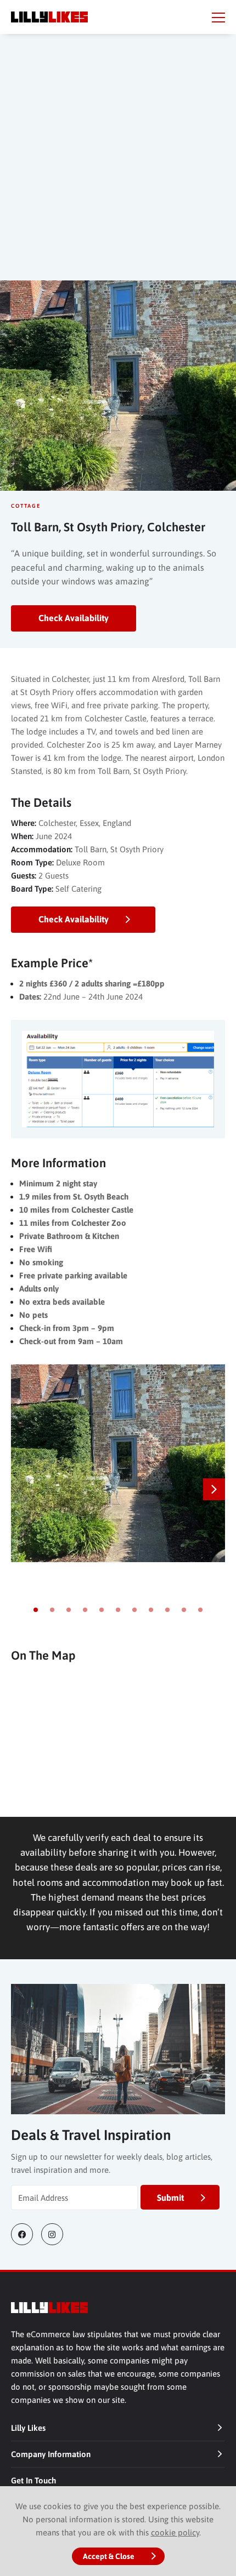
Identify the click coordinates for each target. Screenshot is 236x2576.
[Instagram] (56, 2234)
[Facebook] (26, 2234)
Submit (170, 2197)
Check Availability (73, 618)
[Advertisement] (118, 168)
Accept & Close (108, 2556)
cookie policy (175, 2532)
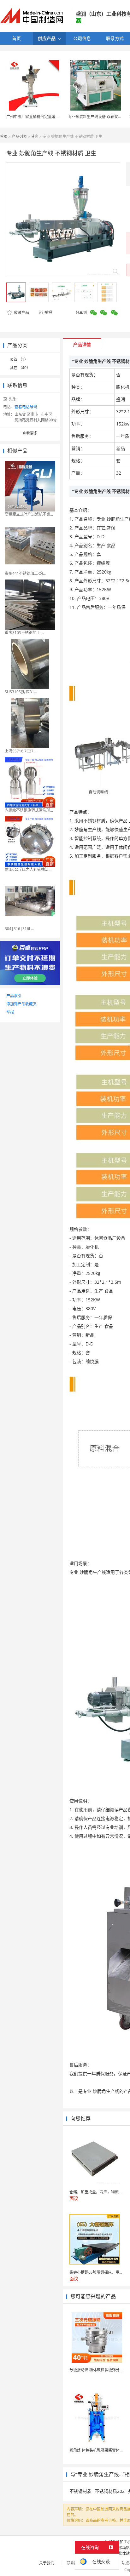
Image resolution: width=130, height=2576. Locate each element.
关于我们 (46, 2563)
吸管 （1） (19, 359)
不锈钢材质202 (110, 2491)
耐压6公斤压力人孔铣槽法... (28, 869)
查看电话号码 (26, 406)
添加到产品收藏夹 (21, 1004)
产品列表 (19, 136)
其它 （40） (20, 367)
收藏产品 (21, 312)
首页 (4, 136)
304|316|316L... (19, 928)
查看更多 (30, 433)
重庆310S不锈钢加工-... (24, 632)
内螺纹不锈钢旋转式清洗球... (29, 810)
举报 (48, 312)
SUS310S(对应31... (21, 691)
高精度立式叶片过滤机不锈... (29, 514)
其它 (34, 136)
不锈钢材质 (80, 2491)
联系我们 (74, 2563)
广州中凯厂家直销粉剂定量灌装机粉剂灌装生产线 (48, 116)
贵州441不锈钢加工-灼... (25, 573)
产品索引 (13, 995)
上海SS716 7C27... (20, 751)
---
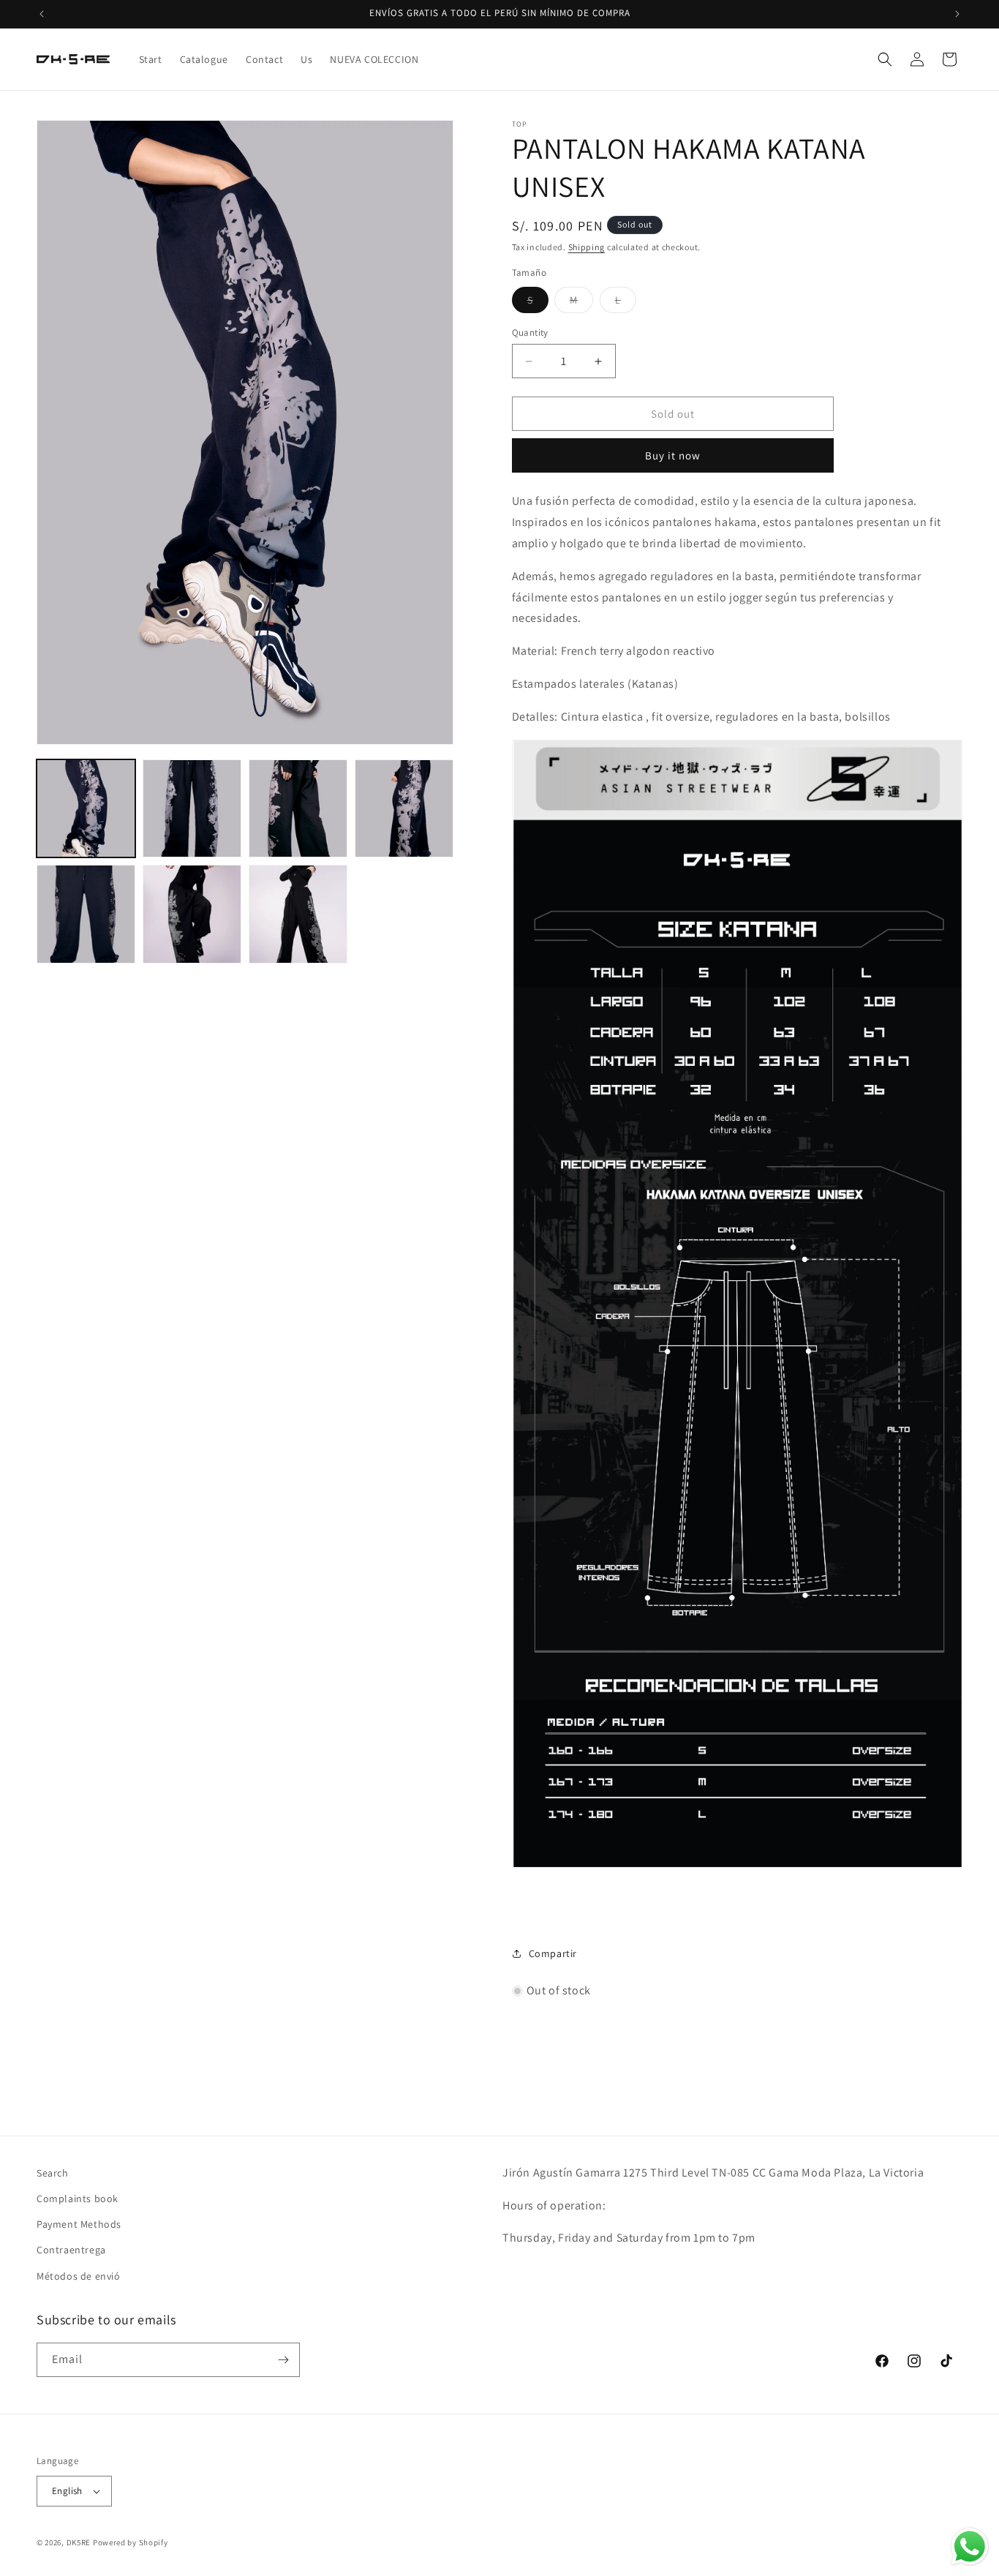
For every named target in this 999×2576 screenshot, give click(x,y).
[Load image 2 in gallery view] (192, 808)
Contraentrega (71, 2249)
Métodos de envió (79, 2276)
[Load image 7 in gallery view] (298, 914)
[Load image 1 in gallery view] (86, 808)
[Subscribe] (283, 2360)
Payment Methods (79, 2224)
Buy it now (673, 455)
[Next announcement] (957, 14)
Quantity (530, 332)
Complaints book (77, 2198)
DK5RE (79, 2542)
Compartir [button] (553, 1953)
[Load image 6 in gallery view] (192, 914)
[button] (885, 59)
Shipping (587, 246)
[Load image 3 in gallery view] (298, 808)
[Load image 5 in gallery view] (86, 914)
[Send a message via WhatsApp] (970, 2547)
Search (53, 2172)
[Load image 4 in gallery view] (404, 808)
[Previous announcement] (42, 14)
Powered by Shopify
---
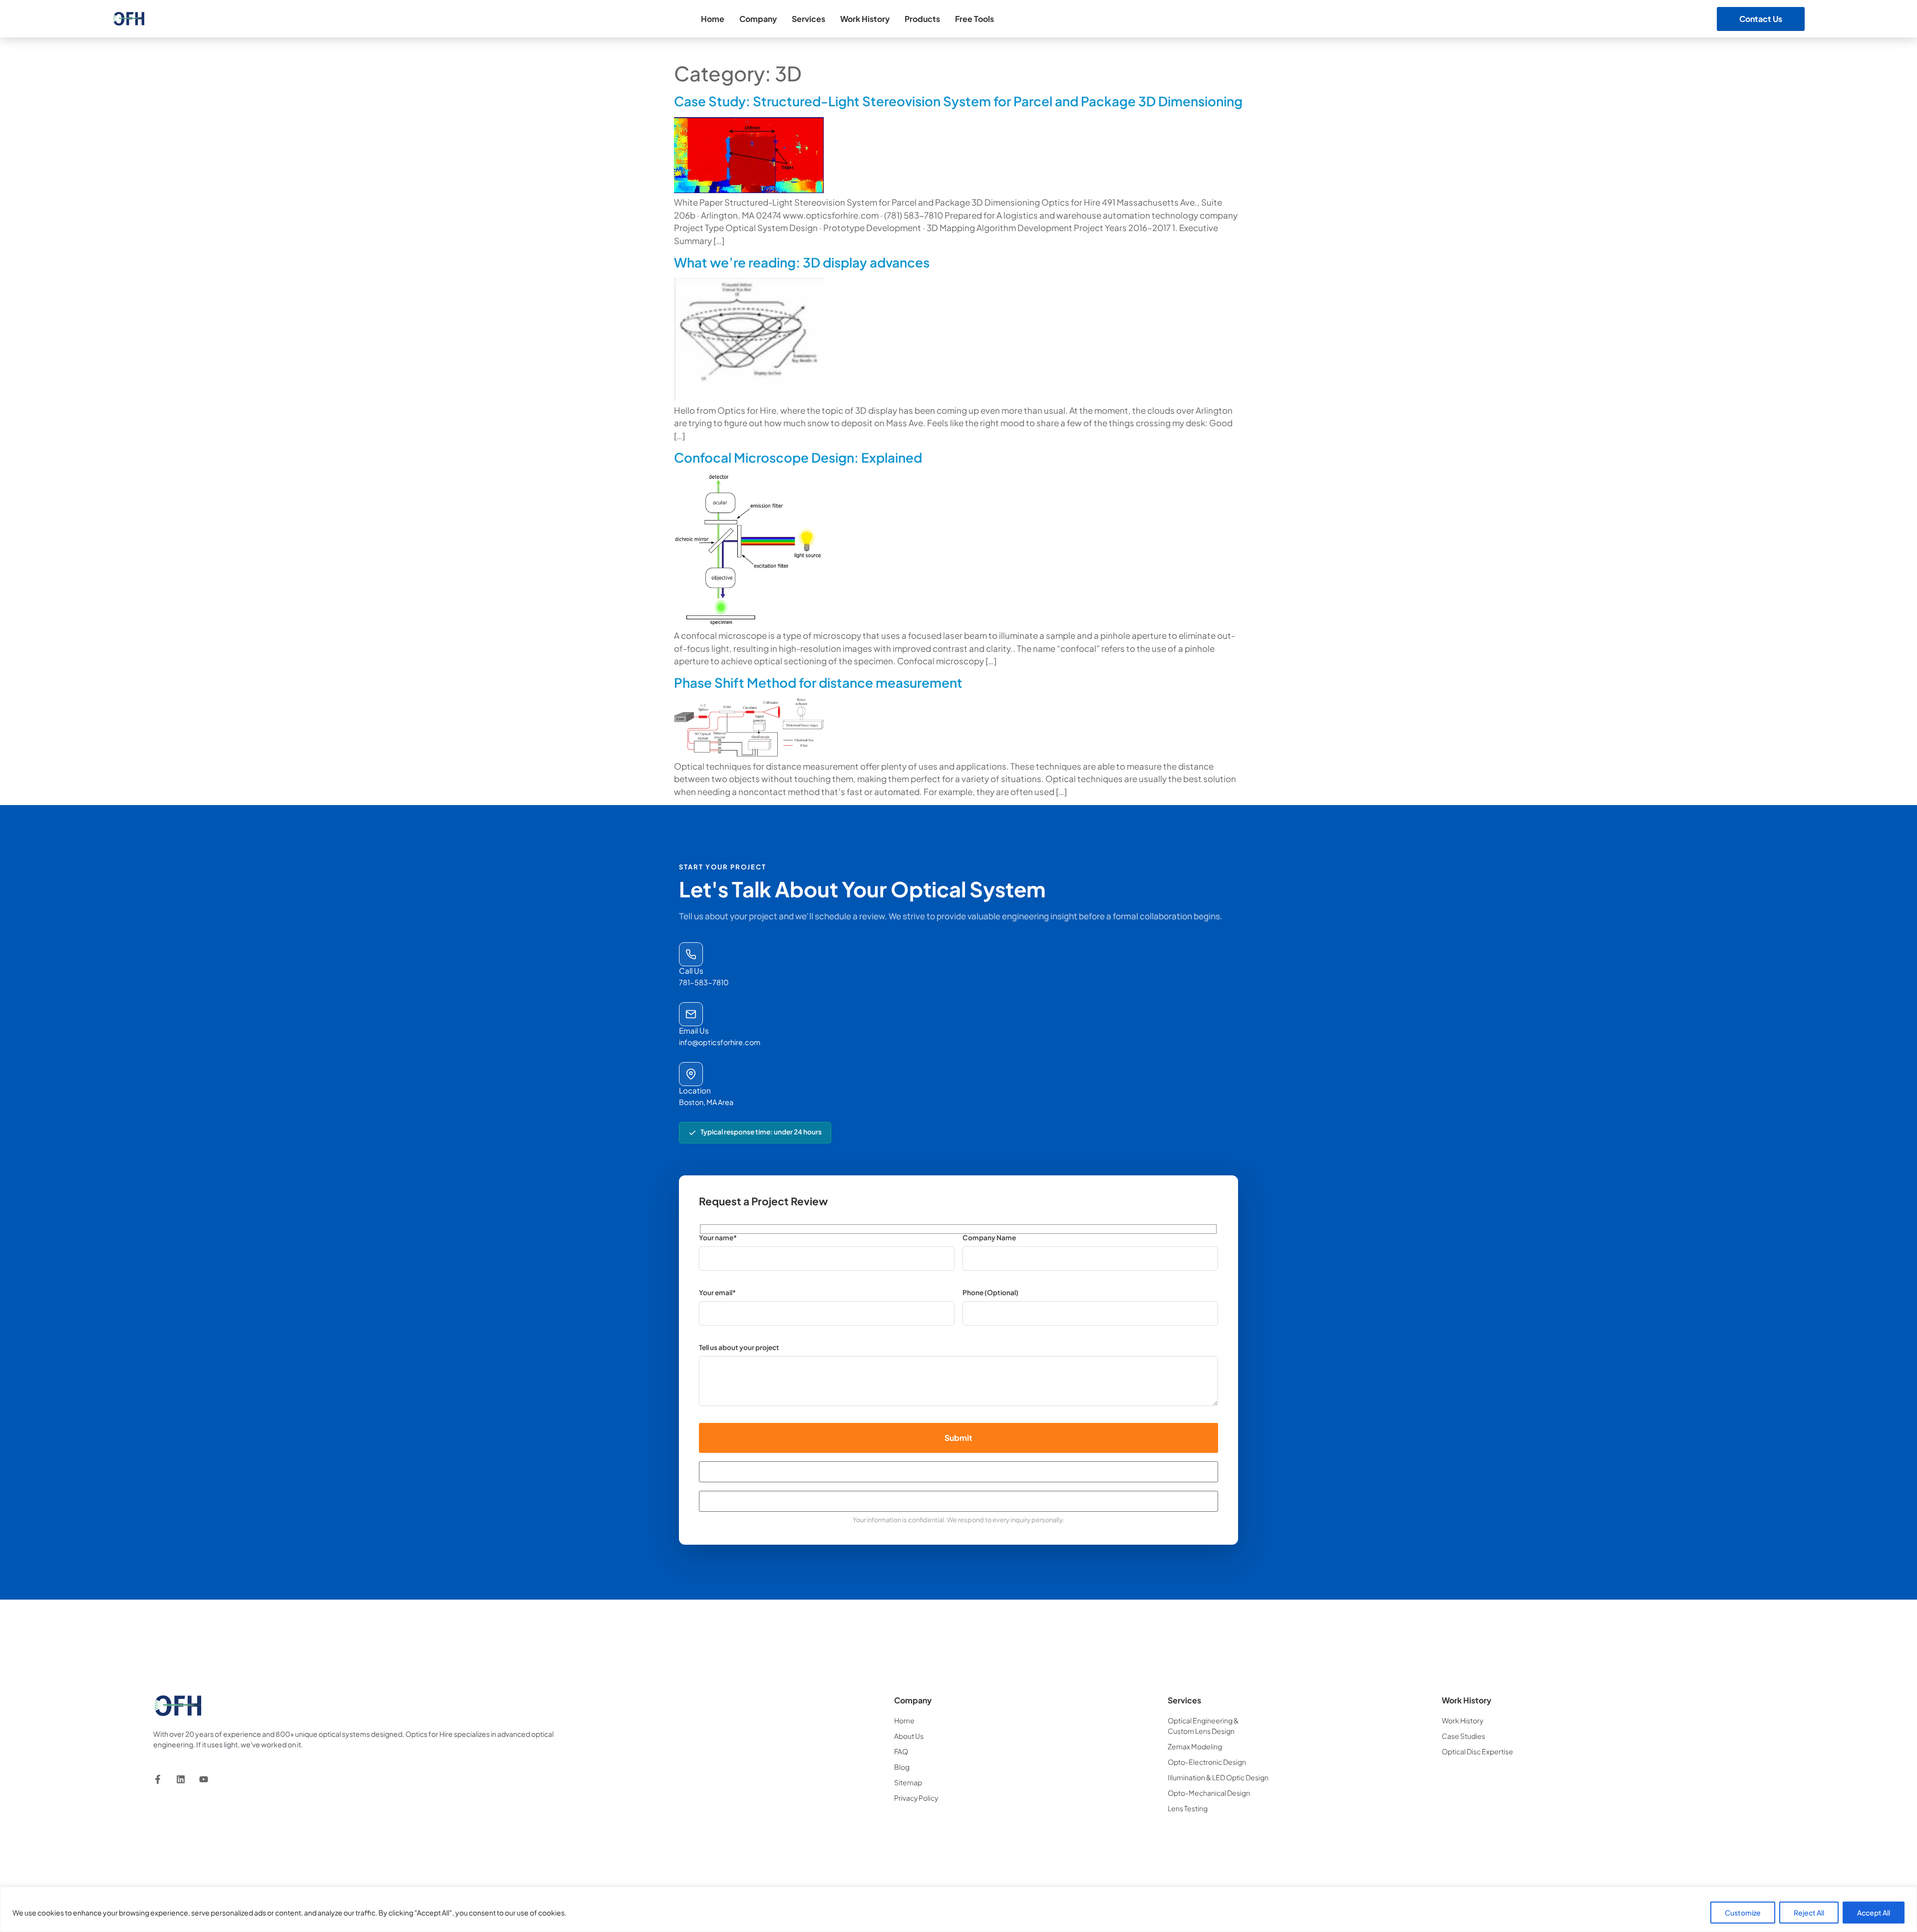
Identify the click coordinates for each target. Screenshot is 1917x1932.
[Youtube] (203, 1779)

• Task brief: Without the pictures, give again exactly the lines above starting at the line containing "Screenshot is 236x2576." and ending at the line containing "上海SS716 7C27... (20, 751)".

• Exercise response:
Identify the click coordinates for each target. Screenshot is 236x2576.
[Instagram] (56, 2234)
[Facebook] (26, 2234)
Submit (170, 2197)
Check Availability (73, 618)
[Advertisement] (118, 168)
Accept & Close (108, 2556)
cookie policy (175, 2532)
Image resolution: width=130, height=2576. Locate each element.
关于我们 (46, 2563)
吸管 （1） (19, 359)
不锈钢材质202 (110, 2491)
耐压6公斤压力人孔铣槽法... (28, 869)
查看电话号码 (26, 406)
添加到产品收藏夹 (21, 1004)
产品列表 (19, 136)
其它 （40） (20, 367)
收藏产品 (21, 312)
首页 (4, 136)
304|316|316L... (19, 928)
查看更多 (30, 433)
重庆310S不锈钢加工-... (24, 632)
内螺纹不锈钢旋转式清洗球... (29, 810)
举报 (48, 312)
SUS310S(对应31... (21, 691)
高精度立式叶片过滤机不锈... (29, 514)
其它 (34, 136)
不锈钢材质 (80, 2491)
联系我们 (74, 2563)
广州中凯厂家直销粉剂定量灌装机粉剂灌装生产线 (48, 116)
贵州441不锈钢加工-灼... (25, 573)
产品索引 (13, 995)
上海SS716 7C27... (20, 751)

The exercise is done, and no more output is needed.